Last-minute band changes left Lerche scrambling, but he and his new band put together a frenetic and joyful performance.
“I know this is supposed to be the synth album, but I don’t have a keyboard player,” opined Sondre Lerche in his first comment from the Sinclair stage on the first night of his North American tour behind his newest album, Pleasure. “The stage is the happiest place to be and the safest place to be, and I’ve been longing to be up on stage,” he also declared.

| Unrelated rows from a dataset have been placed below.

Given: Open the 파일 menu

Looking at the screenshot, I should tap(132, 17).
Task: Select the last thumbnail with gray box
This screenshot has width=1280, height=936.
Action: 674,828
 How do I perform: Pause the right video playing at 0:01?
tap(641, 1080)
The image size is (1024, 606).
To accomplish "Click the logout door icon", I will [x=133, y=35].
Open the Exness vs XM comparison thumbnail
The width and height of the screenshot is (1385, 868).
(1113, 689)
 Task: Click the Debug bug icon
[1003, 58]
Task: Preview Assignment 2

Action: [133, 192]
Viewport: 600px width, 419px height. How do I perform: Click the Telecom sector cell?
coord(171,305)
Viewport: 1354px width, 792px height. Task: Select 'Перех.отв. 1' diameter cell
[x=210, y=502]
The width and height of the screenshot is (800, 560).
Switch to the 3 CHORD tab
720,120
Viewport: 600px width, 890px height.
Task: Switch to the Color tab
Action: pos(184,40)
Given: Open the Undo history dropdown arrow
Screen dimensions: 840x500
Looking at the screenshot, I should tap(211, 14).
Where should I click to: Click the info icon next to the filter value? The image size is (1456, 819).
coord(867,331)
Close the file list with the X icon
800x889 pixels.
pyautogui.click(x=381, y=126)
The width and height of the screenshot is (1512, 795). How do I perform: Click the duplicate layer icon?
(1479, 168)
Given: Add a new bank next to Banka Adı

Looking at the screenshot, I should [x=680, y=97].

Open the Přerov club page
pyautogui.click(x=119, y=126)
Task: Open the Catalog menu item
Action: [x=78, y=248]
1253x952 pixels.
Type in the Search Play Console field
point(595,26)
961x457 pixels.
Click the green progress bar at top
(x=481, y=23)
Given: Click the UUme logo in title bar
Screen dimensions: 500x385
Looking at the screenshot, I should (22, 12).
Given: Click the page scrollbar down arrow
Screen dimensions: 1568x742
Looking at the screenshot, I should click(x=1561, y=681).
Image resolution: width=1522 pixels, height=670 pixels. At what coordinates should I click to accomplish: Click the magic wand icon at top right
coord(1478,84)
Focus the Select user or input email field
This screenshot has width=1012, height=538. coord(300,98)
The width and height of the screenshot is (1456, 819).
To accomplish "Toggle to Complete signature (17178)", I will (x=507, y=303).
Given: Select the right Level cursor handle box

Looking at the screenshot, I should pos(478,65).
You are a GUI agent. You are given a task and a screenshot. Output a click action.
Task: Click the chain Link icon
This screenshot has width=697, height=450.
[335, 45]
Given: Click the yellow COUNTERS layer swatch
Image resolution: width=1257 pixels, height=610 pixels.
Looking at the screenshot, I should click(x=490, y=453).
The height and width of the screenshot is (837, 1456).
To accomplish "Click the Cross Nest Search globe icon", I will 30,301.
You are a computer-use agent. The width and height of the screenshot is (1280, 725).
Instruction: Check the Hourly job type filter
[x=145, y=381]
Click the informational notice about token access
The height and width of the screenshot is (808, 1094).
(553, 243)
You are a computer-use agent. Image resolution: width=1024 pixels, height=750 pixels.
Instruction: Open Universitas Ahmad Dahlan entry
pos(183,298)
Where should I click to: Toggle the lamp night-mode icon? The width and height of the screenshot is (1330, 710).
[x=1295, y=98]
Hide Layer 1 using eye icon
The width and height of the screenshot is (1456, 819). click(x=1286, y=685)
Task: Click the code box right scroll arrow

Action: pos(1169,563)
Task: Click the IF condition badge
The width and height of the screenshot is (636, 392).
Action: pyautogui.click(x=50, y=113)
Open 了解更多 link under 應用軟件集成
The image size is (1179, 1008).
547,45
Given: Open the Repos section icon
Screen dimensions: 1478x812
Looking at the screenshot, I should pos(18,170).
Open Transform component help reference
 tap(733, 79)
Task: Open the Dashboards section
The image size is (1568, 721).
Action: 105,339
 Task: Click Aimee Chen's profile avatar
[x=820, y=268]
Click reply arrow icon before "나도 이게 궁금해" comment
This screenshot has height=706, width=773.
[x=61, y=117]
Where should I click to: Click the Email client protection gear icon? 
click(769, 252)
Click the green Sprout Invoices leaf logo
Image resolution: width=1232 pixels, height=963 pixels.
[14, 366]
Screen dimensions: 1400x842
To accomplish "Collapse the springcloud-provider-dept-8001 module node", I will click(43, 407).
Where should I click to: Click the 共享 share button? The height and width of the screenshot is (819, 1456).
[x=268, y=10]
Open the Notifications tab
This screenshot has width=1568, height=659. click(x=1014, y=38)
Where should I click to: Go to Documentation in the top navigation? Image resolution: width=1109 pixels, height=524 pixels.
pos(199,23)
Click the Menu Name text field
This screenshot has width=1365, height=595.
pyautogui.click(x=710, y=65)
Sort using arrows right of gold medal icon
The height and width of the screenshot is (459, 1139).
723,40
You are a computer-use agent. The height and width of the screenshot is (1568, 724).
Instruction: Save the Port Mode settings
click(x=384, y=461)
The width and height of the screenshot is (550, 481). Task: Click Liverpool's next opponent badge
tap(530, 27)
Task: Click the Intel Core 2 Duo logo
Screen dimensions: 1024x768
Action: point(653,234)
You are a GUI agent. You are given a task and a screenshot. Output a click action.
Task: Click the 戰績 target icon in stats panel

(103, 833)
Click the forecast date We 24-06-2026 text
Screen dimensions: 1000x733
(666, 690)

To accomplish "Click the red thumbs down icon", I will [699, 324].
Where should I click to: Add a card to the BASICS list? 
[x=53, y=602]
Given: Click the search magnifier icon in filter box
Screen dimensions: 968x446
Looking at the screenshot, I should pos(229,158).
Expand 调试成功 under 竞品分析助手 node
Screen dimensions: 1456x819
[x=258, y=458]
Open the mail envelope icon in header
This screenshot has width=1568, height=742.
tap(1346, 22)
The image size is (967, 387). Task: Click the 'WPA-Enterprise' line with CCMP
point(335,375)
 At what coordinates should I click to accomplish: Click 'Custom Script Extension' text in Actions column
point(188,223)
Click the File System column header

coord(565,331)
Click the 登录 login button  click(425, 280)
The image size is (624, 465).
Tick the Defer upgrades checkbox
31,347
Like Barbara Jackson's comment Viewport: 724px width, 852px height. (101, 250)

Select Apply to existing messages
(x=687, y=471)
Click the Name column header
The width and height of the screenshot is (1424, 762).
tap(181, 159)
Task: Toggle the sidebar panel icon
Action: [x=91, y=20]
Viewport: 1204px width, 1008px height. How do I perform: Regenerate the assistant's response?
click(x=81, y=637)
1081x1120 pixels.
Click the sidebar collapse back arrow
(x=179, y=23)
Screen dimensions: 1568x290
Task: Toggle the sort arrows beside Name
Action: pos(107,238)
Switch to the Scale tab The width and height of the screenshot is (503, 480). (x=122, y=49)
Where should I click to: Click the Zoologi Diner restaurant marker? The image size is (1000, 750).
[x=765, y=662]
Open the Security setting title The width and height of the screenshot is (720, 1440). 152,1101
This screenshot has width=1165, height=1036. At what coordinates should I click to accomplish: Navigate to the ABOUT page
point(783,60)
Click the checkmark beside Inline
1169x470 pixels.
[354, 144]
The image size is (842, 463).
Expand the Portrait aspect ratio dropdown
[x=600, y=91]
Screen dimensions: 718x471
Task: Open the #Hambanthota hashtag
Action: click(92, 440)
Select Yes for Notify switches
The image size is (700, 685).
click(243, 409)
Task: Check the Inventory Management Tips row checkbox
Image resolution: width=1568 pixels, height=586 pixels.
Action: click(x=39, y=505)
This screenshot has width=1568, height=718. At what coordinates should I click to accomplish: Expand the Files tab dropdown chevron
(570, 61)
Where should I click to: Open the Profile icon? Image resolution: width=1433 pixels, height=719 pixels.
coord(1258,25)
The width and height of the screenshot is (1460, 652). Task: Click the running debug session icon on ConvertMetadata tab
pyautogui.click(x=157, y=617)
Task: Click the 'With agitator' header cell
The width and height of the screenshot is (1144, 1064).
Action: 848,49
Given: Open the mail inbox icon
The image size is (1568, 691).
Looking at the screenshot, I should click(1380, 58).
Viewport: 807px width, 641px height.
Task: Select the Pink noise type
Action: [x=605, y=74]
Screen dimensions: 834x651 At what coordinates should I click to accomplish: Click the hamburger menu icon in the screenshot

After perfecting his show for ten-weeks in Norway, half of Lerche’s four-man band were denied visas. Enter Jordan Baker, the “silent, but handsome” bassist cum superhero who jumped in the day before. So, although it was the first show in the US supporting the new album, with half of the original band missing, only a few songs of the new album were played. It was a survey of Lerche’s older and well-loved jazz-tinged pop rock, with a handful of new tunes from the “synth album” played with a guitar, bass, and drums. Or, as Lerche put it, “the power trio that rises from the ashes.” When first listening to Pleasure, it sounds as though much has changed, but Lerche’s Sinclair show suggested that, quixotically, little really has.
The result was a study in Lerche’s songwriting and his multifaceted layering and song construction. Stripped of the electronics that mark Pleasure’s sound, the album’s songs are analogous to earlier songs. The recorded version of “Soft Feelings,” opens with metallic, staccato percussion and gives way to bright, twinkling, eighties pop synth. Live, the track became more contemplative guitar number. “Reminisce,” a heartsick Europop dance number on record, was stripped to its bare bones, making it indistinguishable from the whimsical and wistful Sondre Lerche of ten years ago. The decadent eighties pop sound of “I’m Always Watching” creates what is arguably Pleasure’s crowning dance tune, but with that dance floor synth tiptoes the line of creepiness with lyrics such as “I’m always watching / If I can’t be with you / I’m always watching / Call it voyeurism or masochism / I’m always watching.” Lerche performed “I’m Always Watching You” with just a guitar as part of a solo encore, which he admitted he was trying without synth “to see if it survives.” The song not only survived, but was entirely transformed into a heartfelt ballad about someone tortured by dating in the age of the Internet.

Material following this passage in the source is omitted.